[START Page excerpt]
Categories: Equipment Guides

When a Power Rack is NOT the Solution

Intro

The conventional wisdom is you need a power rack, no matter whether you’re doing a strength training, bodybuilding, or powerlifting training routine. It saves your fragile body from being crushed by the barbell when you fail a rep.

This video perfectly demonstrates how you can fail a rep and live to lift another day.

Do you feel like you don’t need a power rack? you might have a point. I’m open minded, and I’ve heard lots of really good points and inventive solutions.

What happens without a rack?

Watch this video to find out. (don’t worry, not gruesome, just scary)

Now that you get the gist of it, here are the situations where you could reasonably get by without a power rack.

Olympic Weightlifting / Dumping the Bar

Lifters trained in olympic weightlifting are taught how to dump the bar if they are failing a squat, clean, jerk, snatch, or press. They normally lift off the floor, so dumping it to the floor is a natural part of their training and is done at the end of most sets and many singles anyway. 

A lot of Crossfit athletes are taught these skills by smart coaches to keep them safe.

It feels good knowing you are in control of your own safety and you aren’t relying on some safety bars or safety straps to catch the bar at just the right height before you injure yourself. There’s something about being in control of the weight, whether you complete or fail the rep.

Keep in mind that dumping the bar like this is only a good idea when you’re in a standing position with the bar in front of you, ie; front squats, cleans, presses, snatches, and jerks. That’s about it. Obviously for other accessory exercises like bicep curls you’ll be fine too, and you don’t have to be the jerk hogging the squat rack doing your curls. 

Don’t do this for back squats (ie: traditional squats, with the bar behind your neck) or bench presses. Doesn’t work. Admittedly, I have seen experienced lifters dump the bar behind them during a failed back squat. But you better know for sure what you’re doing and keep your body in a position where you can do that safely. 

Lastly, you will need to use bumper plates (solid rubber) if you’re doing this. Iron plates will damage your floor or equipment, even with rubber flooring.

Half Rack with Long Safety Spotters

A few types of half racks / squat racks have safety spotters. They aren’t supported the way they are by the front and back of a full power rack, but they’re there.

Short safety spotters, those ones 12″ long or even shorter, are nearly useless. They will be long enough to catch a failed rep until you find yourself in a bad situation and they aren’t. Meaning, you can kind of count on them, until you lean a couple inches too far back and the spotters aren’t long enough to catch the human killing barbell as it comes crashing down.

These spotters need to be at least 18″ long or so to give you better security. 24″ is great. Still, you better not fall backwards where the bar will miss them, so we’re still talking about a lower degree of safety than a power rack.
[END Page excerpt]
[START Dataset content]
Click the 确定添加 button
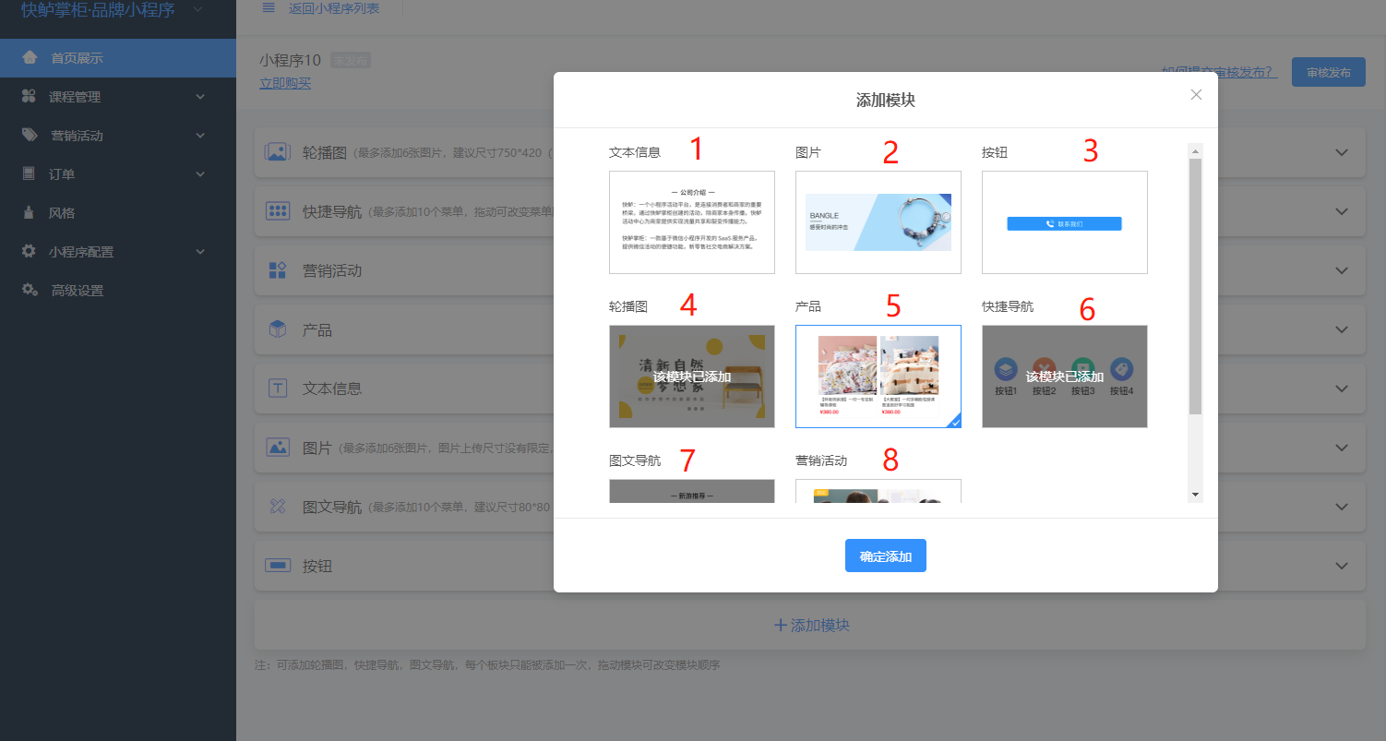 885,556
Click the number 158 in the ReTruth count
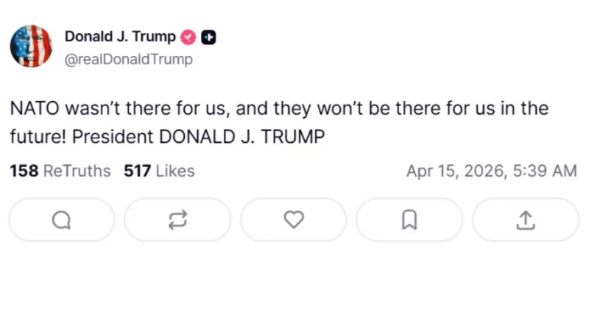The height and width of the screenshot is (313, 589). (x=24, y=171)
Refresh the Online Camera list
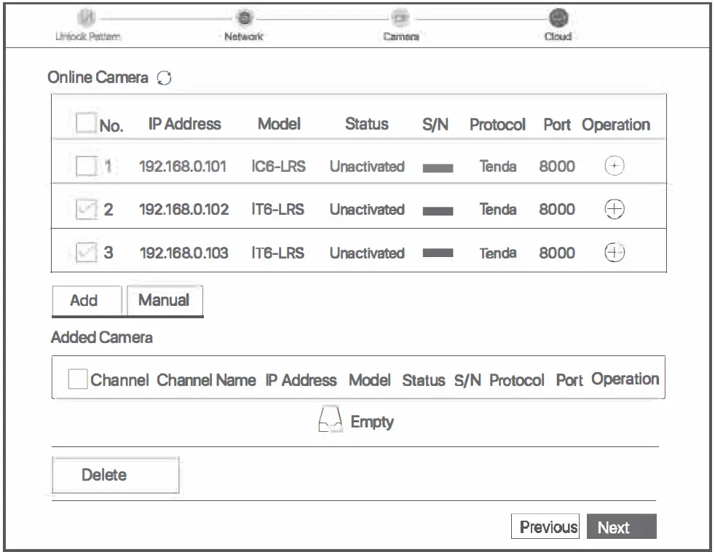 [163, 77]
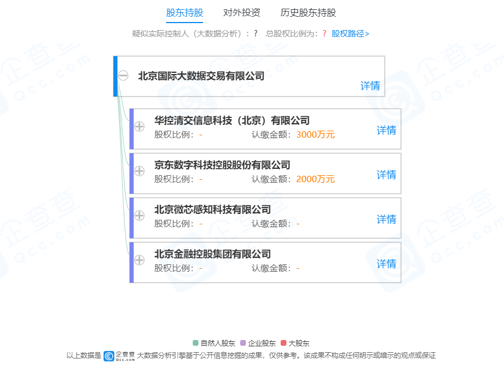This screenshot has height=366, width=504.
Task: Expand 北京金融控股集团有限公司 node
Action: click(x=139, y=260)
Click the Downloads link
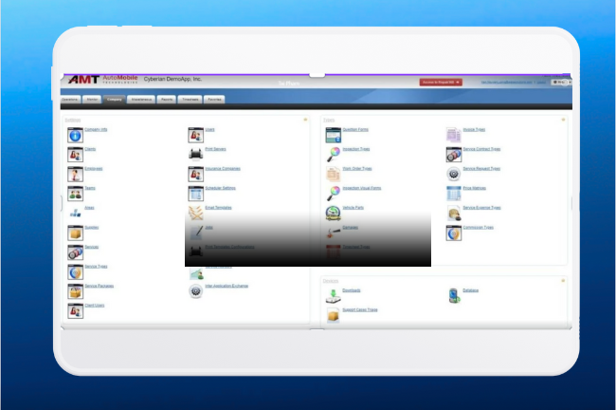 coord(351,290)
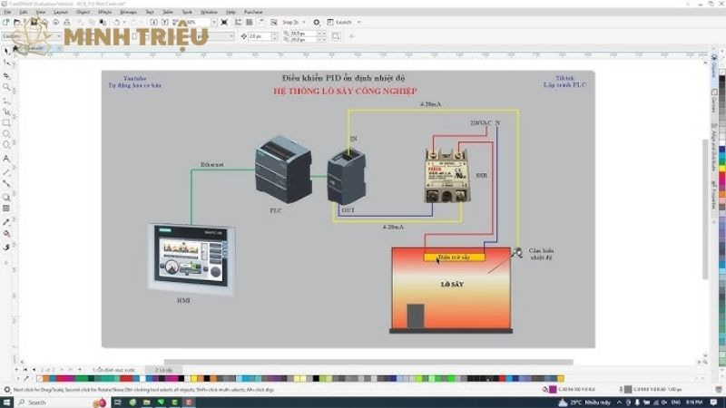Select the Pick tool in the toolbox
The height and width of the screenshot is (408, 726).
pyautogui.click(x=6, y=51)

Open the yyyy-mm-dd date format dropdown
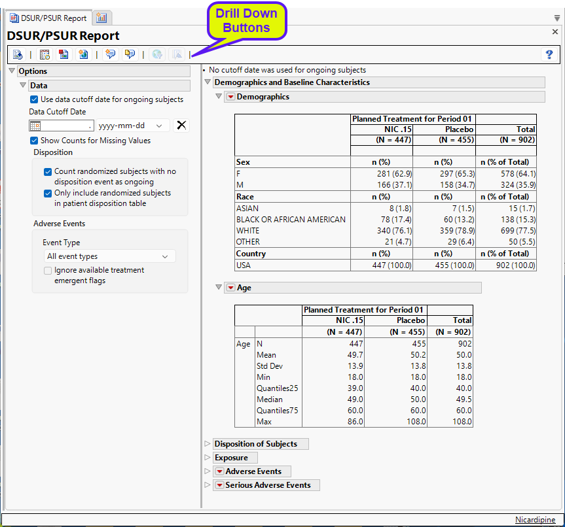tap(133, 126)
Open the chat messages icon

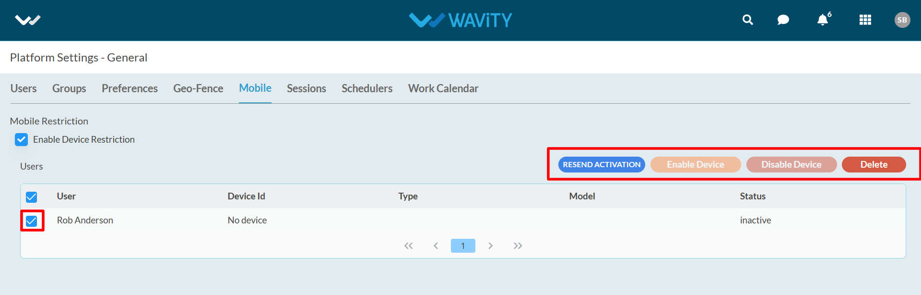coord(783,20)
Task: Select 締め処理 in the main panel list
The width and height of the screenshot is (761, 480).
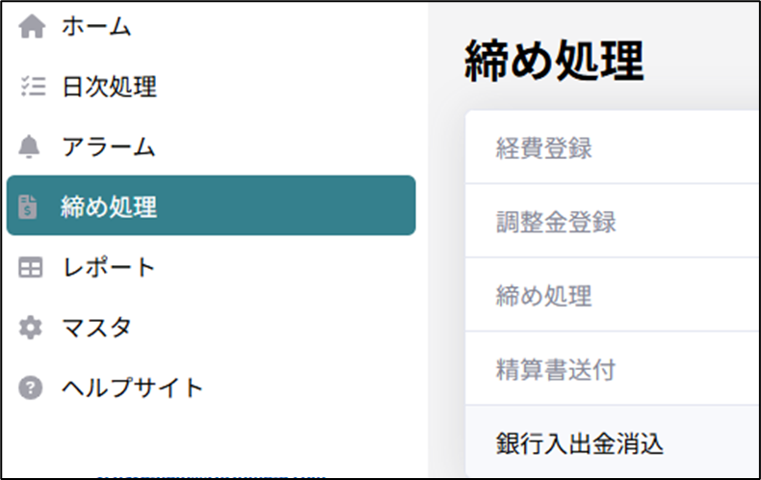Action: pyautogui.click(x=544, y=296)
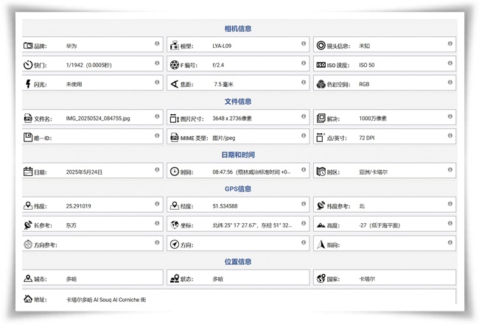Screen dimensions: 479x324
Task: Click the clock icon beside 时间
Action: click(x=175, y=172)
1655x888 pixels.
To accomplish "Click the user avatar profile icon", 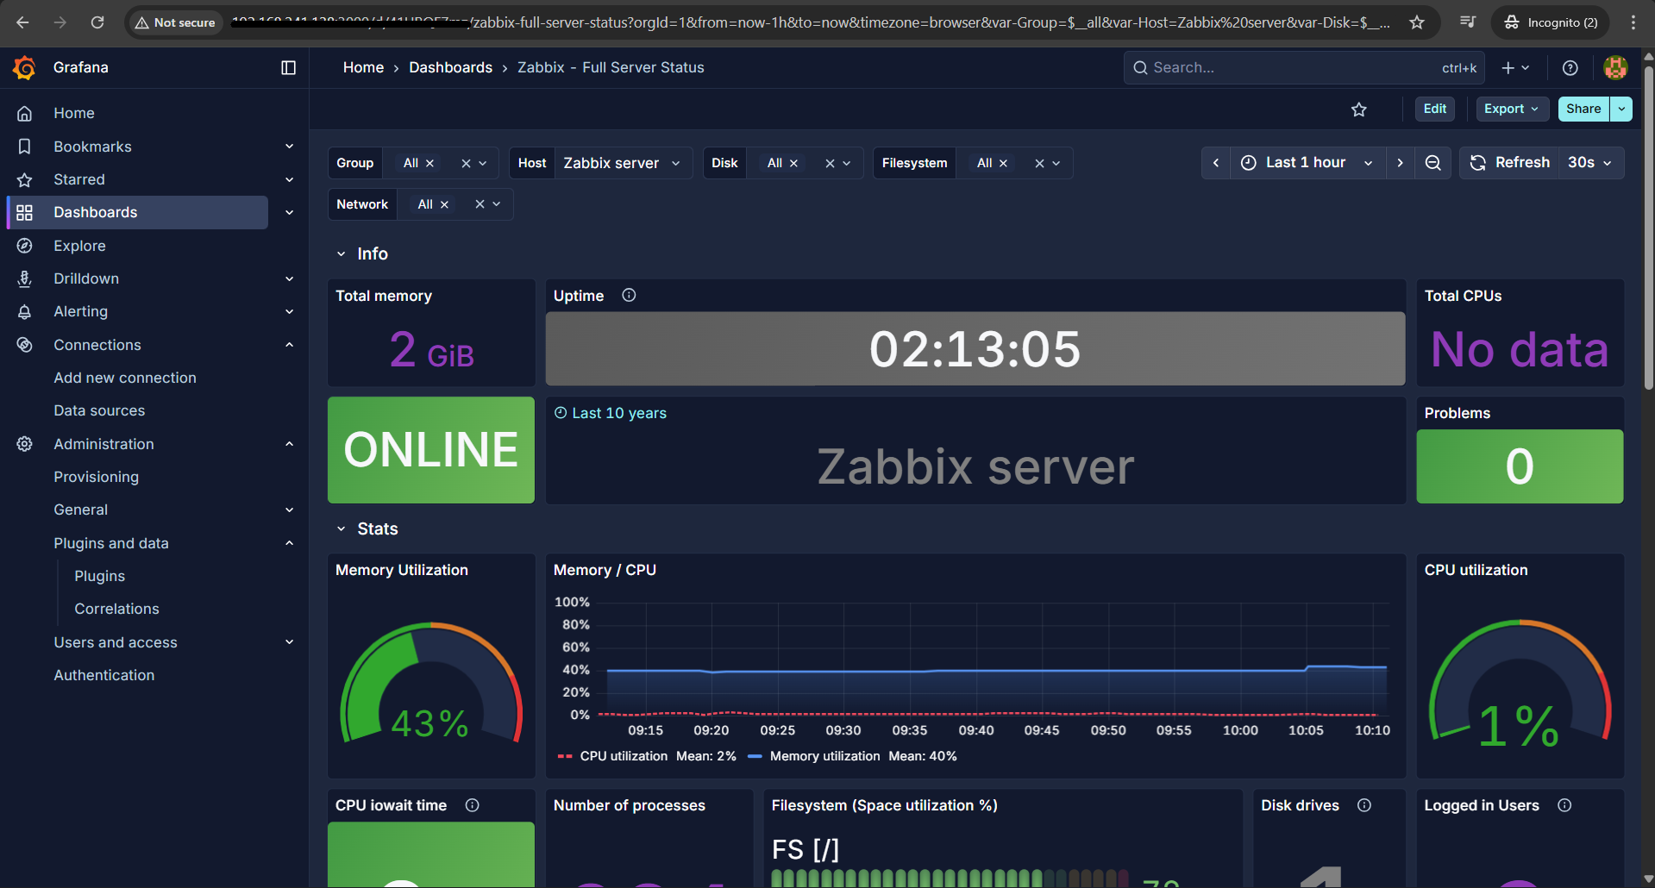I will click(1614, 67).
[END Dataset content]
Problem requirements: Reproduce the power rack article verbatim, everything from "What happens without" down to "without a power rack.".

Answer for the task:
What happens without a rack?

Watch this video to find out. (don’t worry, not gruesome, just scary)

Now that you get the gist of it, here are the situations where you could reasonably get by without a power rack.